Julian Assange is the founder of WikiLeaks and a former hacker-activist. He is currently under house arrest in a south England home. (Photo from Flickr user Esther Dyson.)

Julian Assange, founder of WikiLeaks, is currently under house arrest, but that hasn't stopped him from making headlines.

Assange debuted his talk show, The World Tomorrow, on Tuesday with guest Hassan Nasrallah, leader of Hezbollah.

The show airs on Russian television network RT and is described by The New York Times television critic Alessandra Stanley as, "somewhere between Wayne's World and C-SPAN" in terms of production quality.

"It didn't look like regular TV because the production values were constrained by his circumstances," Stanley said.

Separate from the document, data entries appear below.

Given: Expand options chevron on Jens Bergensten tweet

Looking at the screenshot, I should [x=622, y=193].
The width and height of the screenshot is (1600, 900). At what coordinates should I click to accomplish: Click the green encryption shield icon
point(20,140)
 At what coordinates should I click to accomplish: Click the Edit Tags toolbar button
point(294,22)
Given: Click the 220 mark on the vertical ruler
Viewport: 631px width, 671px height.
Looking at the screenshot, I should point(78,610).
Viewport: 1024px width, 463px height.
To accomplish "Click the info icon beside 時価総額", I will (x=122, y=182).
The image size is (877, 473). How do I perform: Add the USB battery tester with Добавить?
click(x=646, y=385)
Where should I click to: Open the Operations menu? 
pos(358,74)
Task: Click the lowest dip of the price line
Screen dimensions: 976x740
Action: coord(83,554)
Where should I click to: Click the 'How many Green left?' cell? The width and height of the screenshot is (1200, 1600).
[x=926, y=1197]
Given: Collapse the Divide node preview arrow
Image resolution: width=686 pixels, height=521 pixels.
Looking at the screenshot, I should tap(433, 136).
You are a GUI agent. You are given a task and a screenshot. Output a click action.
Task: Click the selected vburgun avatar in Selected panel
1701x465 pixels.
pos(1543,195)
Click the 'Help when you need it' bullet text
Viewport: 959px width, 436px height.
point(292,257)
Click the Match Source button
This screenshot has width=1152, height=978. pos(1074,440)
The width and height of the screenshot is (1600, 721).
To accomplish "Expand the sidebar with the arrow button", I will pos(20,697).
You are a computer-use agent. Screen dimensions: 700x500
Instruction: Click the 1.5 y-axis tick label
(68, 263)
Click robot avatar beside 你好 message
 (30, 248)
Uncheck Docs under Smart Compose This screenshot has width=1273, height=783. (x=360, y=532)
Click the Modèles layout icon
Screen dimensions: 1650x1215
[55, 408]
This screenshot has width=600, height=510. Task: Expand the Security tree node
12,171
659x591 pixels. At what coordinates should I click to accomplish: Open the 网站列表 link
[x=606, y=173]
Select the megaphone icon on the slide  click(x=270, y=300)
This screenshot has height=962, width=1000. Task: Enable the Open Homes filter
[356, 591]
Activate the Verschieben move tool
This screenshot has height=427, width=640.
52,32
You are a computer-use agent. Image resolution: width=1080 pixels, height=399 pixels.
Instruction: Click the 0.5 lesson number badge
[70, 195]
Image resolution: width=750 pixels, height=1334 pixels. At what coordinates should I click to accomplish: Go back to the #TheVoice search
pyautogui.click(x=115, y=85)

Stanley said the personality of Assange, a former hacker-activist known for his controversial beliefs and practices, will be the primary draw for the audience of his program.

"What he does have is the power of his popularity, and the fact that, especially in this country, it's not a very mainstream or popular point-of-view," Stanley said. "So you'll have people who agree with him watching because it's the only place they can really see him unfiltered. He gets interviewed a lot, but one of the reasons he is doing the talk show is because he doesn't like the way he's portrayed in these articles. So you have a built-in audience that will follow you wherever you are, whether it's on the web or on radio or on cable."

RT is the second-most watched foreign news channel, after BBC News. It is backed by Russian government and has been criticized for a perceived "pro-Putin" bias.

Since releasing United States diplomatic cables on WikiLeaks in 2010, Assange has been a lightning rod for criticism. He became a divisive public figure and has been parodied on Saturday Night Live. 

The World Tomorrow's first episode is available to watch online. British musician M.I.A. provides music for the show.